> **Selected excerpt**
******************************

Yesterday, things were a tad more normal.  We went to see the Teak Mansion (Rama the V’s palace), got lost in the bowels of the Chinatown (lots of Hello Kitty pens) and Indian neighborhood markets (lots of polyester), and ended up at this cute tourist trap mall where hipster Thai artists plied their wares and we forked up the dough to see an amazing puppet show.  A version of the Ramakini (sp) where the evil demon becomes evil and the great god becomes human.  It was fabulous.  Hard to explain in words but imagine three folks manipulating one puppet– one on the feet, one on the head and arm, and one on one arm– and then imagine that the three folks and the puppet are all moving in very stylized synchronized movements so when one person (or puppet) raises his/her leg, everyone raises his/her leg in exactly the same way.  Unbelievable.
 
Also unbelievable is the food, and it’s so much fun to procure.  We spend a lot of our days wandering by vendors selling stuff on the street, making weird pointing gestures, and (for me) asking ridiculously “jay?”  (vegetable)  to which I often get a “meat” or, more often, an actual sentence that I don’t understand.  Fortunately for me, I have Josh and Steve to taste the first bites of everything and check for meat.  It’s pretty fun and quite adventurous, although now we’ve got quite a repetoire of things we like– little sweet/sour things in green leaves, corn, fried scallion pancakes, and, of course, the ubiquitous and delicious sticky rice with mango!!!
 
What else can I tell you?  We went to see the green buddah and the grand palace.  It was quite grand and the king has a phenomenal collection of “guns and knives and killing things.”  Those of you who know about my secret penchant for People Magazine will understand just how into the royal family I am now.  I love looking at the pictures of them being given gifts by hill tribes, being presented with the new subway system, and playing the saxophone.  They’re so fascinating.  The queen has even invented six outfits that every Thai woman should wear.  I saw pictures of them in the Queen’s collection of ancient Thai silk– a pretty neat collection in and of itself.

******************************

> **Record extracts**
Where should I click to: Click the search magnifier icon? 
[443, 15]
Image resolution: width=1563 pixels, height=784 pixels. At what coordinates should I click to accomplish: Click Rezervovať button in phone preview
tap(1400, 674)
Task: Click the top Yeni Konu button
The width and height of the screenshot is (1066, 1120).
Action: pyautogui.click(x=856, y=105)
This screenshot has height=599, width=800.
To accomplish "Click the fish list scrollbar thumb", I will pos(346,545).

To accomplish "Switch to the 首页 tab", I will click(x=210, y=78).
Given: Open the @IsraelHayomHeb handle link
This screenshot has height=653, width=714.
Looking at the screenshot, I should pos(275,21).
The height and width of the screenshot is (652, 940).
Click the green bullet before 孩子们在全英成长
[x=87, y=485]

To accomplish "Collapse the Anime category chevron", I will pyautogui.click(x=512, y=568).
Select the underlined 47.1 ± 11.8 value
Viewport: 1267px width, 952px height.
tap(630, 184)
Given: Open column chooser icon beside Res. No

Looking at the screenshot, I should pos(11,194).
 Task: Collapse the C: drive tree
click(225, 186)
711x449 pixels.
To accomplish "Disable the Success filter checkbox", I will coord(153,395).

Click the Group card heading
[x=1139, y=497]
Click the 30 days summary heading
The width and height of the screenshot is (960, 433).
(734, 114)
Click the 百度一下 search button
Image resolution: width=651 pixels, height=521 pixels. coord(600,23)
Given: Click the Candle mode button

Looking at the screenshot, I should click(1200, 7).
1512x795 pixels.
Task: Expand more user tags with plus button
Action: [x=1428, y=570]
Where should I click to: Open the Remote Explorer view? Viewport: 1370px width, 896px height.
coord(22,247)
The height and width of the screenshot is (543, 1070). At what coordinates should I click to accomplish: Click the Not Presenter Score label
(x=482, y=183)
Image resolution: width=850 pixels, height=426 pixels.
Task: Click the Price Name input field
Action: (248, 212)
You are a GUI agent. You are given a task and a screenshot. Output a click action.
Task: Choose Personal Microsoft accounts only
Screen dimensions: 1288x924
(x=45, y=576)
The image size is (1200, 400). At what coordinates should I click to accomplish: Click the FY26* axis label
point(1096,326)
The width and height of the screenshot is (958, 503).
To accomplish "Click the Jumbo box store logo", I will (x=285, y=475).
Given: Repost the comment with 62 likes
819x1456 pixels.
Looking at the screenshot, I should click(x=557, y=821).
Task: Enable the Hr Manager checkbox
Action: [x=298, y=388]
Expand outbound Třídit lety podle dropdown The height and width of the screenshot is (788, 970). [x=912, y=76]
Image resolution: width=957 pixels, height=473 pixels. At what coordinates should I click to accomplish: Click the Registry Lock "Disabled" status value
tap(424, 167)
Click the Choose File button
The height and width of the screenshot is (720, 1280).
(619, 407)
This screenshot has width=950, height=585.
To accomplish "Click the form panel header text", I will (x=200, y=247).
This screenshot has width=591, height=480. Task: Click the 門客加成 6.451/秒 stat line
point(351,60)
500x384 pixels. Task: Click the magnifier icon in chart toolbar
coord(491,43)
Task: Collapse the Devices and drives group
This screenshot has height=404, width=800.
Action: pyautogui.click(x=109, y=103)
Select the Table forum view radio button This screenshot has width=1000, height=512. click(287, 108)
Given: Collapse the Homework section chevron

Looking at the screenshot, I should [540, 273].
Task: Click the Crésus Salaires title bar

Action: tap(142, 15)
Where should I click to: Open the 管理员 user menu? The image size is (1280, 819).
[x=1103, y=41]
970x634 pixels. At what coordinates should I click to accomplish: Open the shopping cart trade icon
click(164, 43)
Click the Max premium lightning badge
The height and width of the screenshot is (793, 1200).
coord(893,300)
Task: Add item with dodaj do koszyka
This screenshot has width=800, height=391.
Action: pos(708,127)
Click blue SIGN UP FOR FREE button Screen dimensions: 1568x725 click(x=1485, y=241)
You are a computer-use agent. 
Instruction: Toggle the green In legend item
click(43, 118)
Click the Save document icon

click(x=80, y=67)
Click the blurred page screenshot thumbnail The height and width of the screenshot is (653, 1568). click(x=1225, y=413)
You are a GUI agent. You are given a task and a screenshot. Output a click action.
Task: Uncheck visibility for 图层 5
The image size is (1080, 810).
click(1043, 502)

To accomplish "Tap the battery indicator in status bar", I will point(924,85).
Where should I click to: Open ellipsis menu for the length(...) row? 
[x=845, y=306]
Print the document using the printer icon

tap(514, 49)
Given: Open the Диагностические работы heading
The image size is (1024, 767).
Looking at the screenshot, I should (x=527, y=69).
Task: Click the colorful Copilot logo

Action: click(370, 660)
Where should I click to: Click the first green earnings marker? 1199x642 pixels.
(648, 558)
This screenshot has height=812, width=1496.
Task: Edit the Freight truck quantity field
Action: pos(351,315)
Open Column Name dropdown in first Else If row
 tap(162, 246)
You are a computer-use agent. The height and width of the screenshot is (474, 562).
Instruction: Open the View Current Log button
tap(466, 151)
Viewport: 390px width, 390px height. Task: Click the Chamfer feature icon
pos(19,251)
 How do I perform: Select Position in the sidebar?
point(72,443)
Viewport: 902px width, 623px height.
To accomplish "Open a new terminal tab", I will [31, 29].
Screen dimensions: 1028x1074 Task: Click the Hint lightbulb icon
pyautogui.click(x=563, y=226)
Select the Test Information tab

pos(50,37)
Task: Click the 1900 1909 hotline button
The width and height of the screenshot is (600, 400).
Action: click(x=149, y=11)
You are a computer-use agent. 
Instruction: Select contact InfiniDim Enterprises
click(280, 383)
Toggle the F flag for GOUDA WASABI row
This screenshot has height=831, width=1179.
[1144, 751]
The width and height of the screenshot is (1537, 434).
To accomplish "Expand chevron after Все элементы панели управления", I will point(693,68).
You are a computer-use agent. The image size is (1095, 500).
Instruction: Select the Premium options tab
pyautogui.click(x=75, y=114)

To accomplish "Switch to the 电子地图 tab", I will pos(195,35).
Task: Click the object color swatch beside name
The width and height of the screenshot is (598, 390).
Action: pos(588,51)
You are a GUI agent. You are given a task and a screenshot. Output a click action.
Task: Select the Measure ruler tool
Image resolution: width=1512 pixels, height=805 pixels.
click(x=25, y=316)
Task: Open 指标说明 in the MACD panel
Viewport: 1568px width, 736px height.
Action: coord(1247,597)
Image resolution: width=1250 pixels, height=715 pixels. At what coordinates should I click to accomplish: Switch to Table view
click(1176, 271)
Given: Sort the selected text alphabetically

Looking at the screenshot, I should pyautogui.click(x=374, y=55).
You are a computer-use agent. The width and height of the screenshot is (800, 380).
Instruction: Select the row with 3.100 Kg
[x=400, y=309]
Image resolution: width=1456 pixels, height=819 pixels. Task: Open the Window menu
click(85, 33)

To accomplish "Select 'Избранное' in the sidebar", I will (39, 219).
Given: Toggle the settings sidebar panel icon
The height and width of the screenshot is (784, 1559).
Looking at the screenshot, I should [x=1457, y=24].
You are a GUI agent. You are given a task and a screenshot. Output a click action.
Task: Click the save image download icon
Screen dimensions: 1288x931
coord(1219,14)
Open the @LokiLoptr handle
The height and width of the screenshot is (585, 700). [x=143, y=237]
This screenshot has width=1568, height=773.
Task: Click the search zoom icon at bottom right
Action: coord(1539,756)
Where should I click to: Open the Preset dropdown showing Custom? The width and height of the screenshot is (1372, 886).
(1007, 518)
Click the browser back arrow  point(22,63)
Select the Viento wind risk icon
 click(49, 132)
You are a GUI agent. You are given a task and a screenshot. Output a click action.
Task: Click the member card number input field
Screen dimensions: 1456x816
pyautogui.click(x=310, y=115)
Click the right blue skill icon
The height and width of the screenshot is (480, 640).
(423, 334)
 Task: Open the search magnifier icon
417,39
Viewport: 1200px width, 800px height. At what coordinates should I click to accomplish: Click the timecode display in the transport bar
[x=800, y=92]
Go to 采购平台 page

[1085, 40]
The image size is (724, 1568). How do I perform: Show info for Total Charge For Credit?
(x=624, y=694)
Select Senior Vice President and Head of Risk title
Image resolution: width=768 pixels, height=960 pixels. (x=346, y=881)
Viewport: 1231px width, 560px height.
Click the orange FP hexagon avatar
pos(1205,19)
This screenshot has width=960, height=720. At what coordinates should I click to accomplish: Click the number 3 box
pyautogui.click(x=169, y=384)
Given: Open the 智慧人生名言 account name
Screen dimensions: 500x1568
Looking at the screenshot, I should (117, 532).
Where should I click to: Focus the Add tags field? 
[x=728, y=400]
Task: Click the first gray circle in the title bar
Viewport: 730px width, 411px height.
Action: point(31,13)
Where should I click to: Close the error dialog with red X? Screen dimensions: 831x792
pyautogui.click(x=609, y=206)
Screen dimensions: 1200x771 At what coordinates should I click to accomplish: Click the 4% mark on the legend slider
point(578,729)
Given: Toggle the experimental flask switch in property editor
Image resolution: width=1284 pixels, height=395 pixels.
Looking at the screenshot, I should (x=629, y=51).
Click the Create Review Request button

******************************

> **Jobs**
1) Reproduce the travel post from "Also unbelievable is" to "rice with mango!!!", changing "scallion pancakes" to "onion pancakes".
2) From the travel post, list every food named in the repertoire of things the group likes.
The data have no connection to the travel post.

> **Completed exercise**
1)
Also unbelievable is the food, and it’s so much fun to procure.  We spend a lot of our days wandering by vendors selling stuff on the street, making weird pointing gestures, and (for me) asking ridiculously “jay?”  (vegetable)  to which I often get a “meat” or, more often, an actual sentence that I don’t understand.  Fortunately for me, I have Josh and Steve to taste the first bites of everything and check for meat.  It’s pretty fun and quite adventurous, although now we’ve got quite a repetoire of things we like– little sweet/sour things in green leaves, corn, fried onion pancakes, and, of course, the ubiquitous and delicious sticky rice with mango!!!

2)
- little sweet/sour things in green leaves
- corn
- fried scallion pancakes
- sticky rice with mango